#### EXERCISE DIRECTIONS
Set down word for word the part of the records below that opens at their first line and closes with the line containing "5 Generating report", including that line.

Dataset entries:
[Start of Attachment]

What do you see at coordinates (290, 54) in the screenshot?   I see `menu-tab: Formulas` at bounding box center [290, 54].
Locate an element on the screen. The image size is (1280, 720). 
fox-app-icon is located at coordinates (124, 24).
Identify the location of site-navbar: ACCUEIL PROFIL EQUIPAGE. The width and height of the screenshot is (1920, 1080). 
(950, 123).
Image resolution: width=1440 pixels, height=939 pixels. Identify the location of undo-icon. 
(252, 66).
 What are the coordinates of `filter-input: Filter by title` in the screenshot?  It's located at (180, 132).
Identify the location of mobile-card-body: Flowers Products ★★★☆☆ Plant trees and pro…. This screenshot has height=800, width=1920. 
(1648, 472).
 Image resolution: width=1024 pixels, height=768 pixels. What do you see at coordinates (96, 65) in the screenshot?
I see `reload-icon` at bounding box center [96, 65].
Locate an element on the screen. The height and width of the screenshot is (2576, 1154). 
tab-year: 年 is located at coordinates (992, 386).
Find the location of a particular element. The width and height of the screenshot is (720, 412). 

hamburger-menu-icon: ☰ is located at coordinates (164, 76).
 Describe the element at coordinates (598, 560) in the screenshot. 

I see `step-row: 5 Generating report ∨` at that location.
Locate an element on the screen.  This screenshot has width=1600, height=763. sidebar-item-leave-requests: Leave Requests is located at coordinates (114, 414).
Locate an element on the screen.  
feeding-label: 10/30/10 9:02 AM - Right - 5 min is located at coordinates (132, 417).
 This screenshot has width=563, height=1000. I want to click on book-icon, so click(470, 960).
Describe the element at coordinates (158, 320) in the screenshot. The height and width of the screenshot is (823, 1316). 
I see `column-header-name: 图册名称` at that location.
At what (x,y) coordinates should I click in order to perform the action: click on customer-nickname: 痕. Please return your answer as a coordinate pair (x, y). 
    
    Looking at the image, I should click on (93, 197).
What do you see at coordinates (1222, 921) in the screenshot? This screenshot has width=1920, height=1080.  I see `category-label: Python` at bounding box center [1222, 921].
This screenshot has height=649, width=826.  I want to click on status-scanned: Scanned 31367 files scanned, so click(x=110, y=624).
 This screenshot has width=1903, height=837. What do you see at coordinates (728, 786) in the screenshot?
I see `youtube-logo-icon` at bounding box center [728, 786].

[End of Attachment]

#### ANSWER TO THE EXERCISE
What do you see at coordinates (290, 54) in the screenshot?   I see `menu-tab: Formulas` at bounding box center [290, 54].
Locate an element on the screen. The image size is (1280, 720). 
fox-app-icon is located at coordinates (124, 24).
Identify the location of site-navbar: ACCUEIL PROFIL EQUIPAGE. The width and height of the screenshot is (1920, 1080). 
(950, 123).
Image resolution: width=1440 pixels, height=939 pixels. Identify the location of undo-icon. 
(252, 66).
 What are the coordinates of `filter-input: Filter by title` in the screenshot?  It's located at (180, 132).
Identify the location of mobile-card-body: Flowers Products ★★★☆☆ Plant trees and pro…. This screenshot has height=800, width=1920. 
(1648, 472).
 Image resolution: width=1024 pixels, height=768 pixels. What do you see at coordinates (96, 65) in the screenshot?
I see `reload-icon` at bounding box center [96, 65].
Locate an element on the screen. The height and width of the screenshot is (2576, 1154). 
tab-year: 年 is located at coordinates (992, 386).
Find the location of a particular element. The width and height of the screenshot is (720, 412). 

hamburger-menu-icon: ☰ is located at coordinates (164, 76).
 Describe the element at coordinates (598, 560) in the screenshot. 

I see `step-row: 5 Generating report ∨` at that location.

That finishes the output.